Tuesday, November 13, 2012

A Noose in Hell

"She had washed the blood off her face but she was still a long way from being a beauty. Her face was swollen, her lips were split and puffed all out of shape. But she had found a clean blouse from somewhere to replace the one I had torn off her - and in her hands she had a bottle of whisky."
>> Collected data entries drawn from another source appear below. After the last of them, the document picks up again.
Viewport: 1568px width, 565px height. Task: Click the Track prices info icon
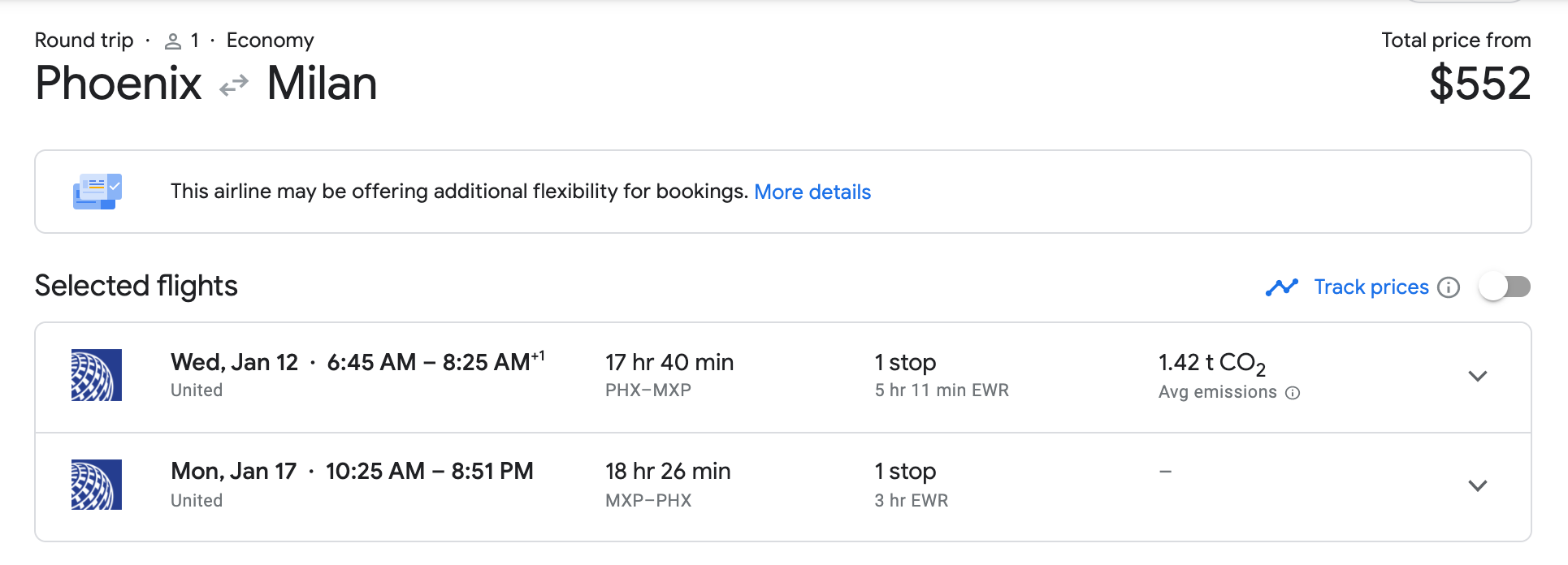(1449, 287)
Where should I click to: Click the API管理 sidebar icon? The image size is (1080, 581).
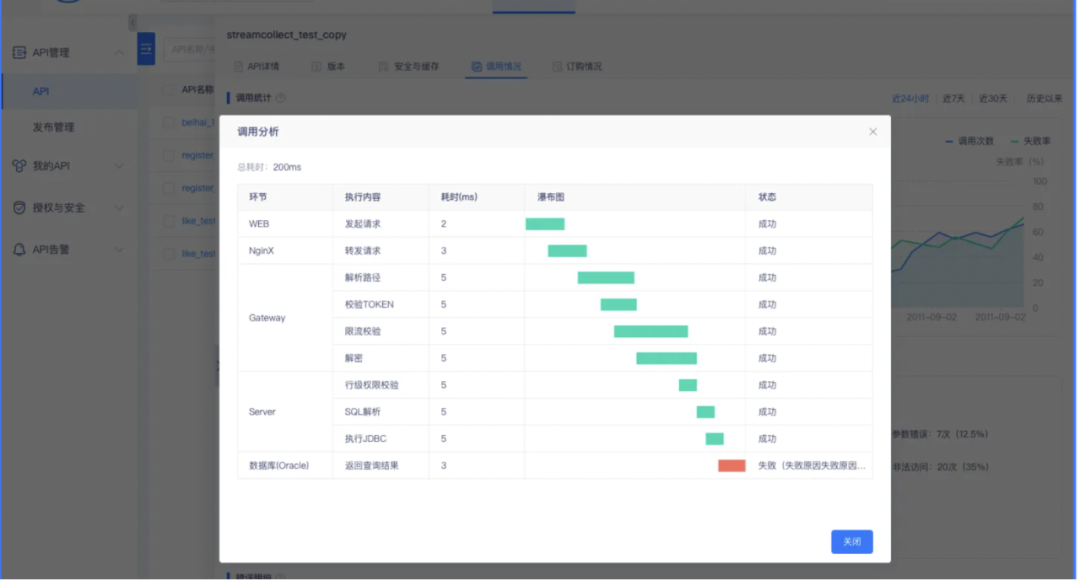19,52
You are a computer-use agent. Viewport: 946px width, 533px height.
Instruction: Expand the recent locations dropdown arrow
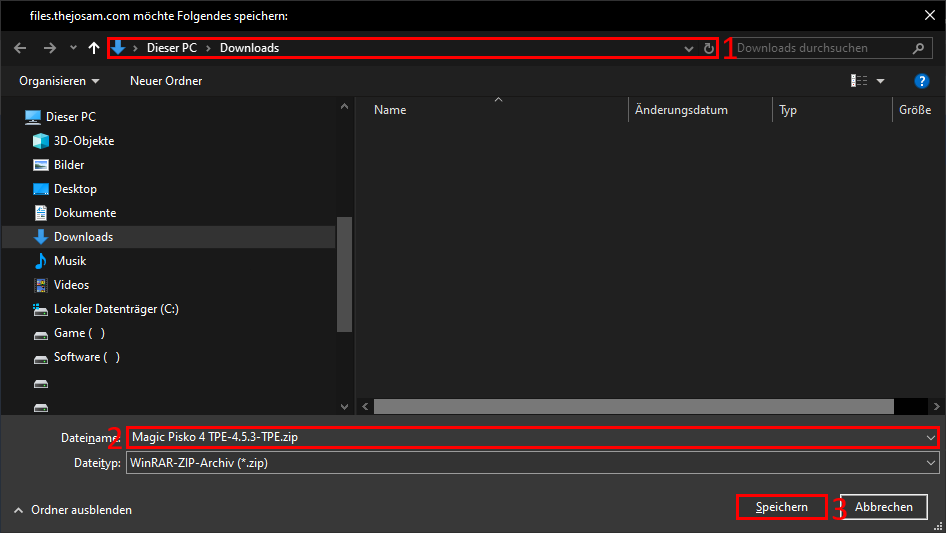[x=73, y=48]
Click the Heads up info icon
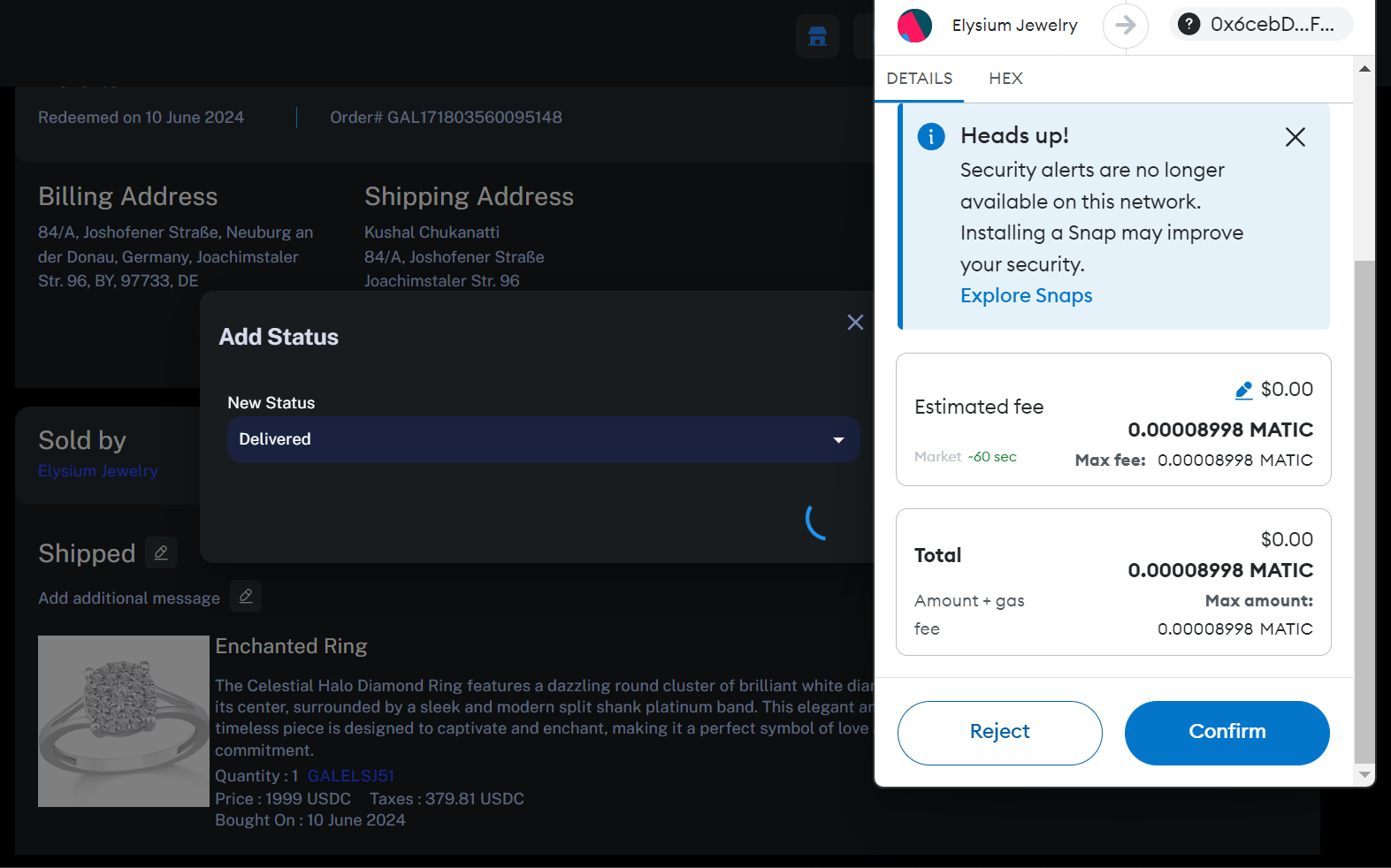Screen dimensions: 1391x868 pos(931,136)
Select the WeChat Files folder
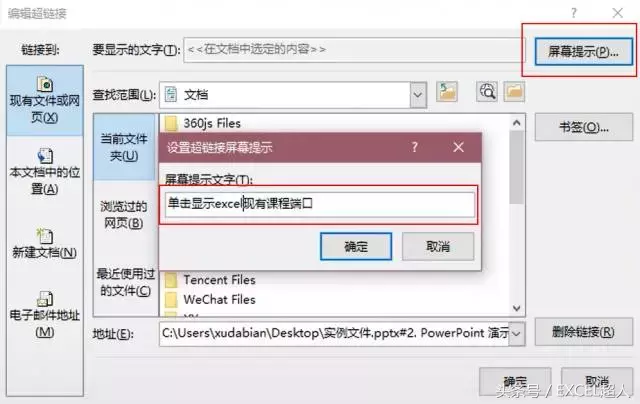 tap(211, 300)
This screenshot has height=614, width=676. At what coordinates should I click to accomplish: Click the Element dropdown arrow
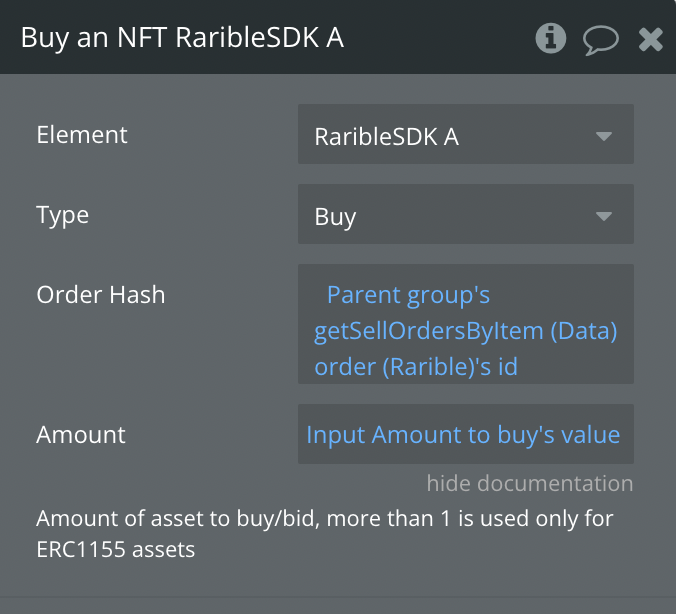coord(603,135)
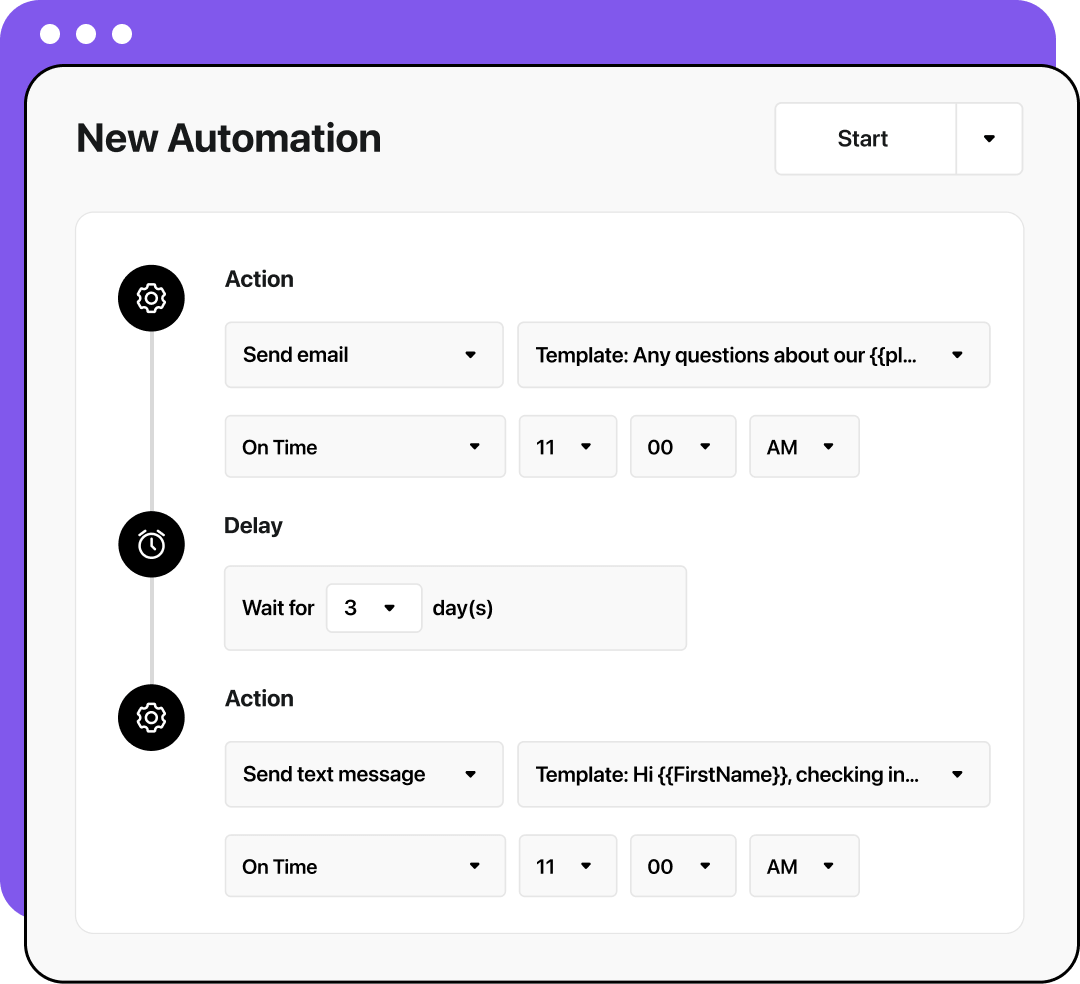Select the gear icon on the second Action step
1080x984 pixels.
[x=151, y=717]
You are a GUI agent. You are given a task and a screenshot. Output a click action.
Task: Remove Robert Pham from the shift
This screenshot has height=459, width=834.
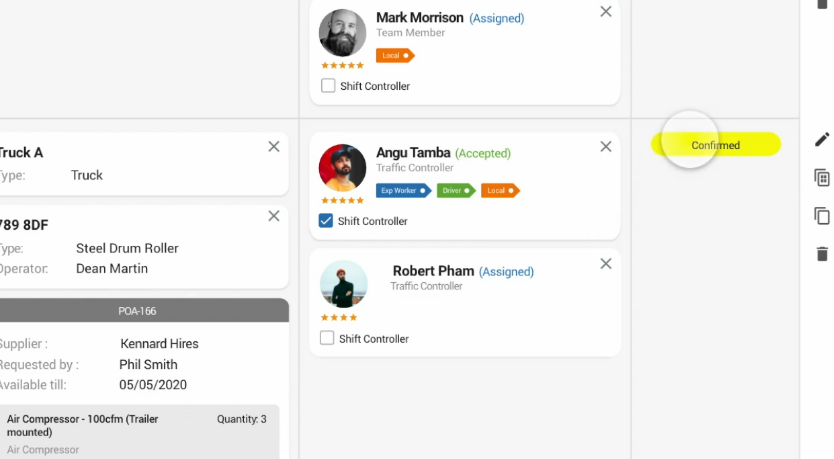(606, 264)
 Copyright 1951 Fawcett World Library - 3rd Printing Jan 1964

The above passage reads like it could be from any one of dozens of Gold Medal noirs from the 1950's. Clifton Adams's terrific noir western, A Noose for the Desperado is as bleak and fevered as any of the best of the noir classics. I've read a couple of Adams's westerns and all of them were good. I'm sure at some point they'll get a spotlight in TRF, but today it's this dusty gem. The story is a sequel to The Desperado, which I have not read. There isn't a real need to have read that one to enjoy Noose anyway as far as I'm concerned. Perhaps Tall Cameron would be more of a sympathetic character with the first novel's background to go from, but here he's someone right out Jim Thompsonville as a man completely unhinged by violence and bloodshed. He trusts no one and will sell his very soul to maintain his freedom from the lawmen and outlaws gunning for him, all stemming from a murder in self defense. Tall hooks up with another rider by the name of Bama, whose stark outlook on life is kept drowned in whisky. They both get involved in a plot to raid a smuggling party south of the Arizona border. No one is trustworthy, and life isn't worth a spent slug in the desert south of Ocotillo. If you like crime, noir and westerns, you'll like this one. It's not too hard to find in used bookstores or online, and is well worth the hunt, pardner.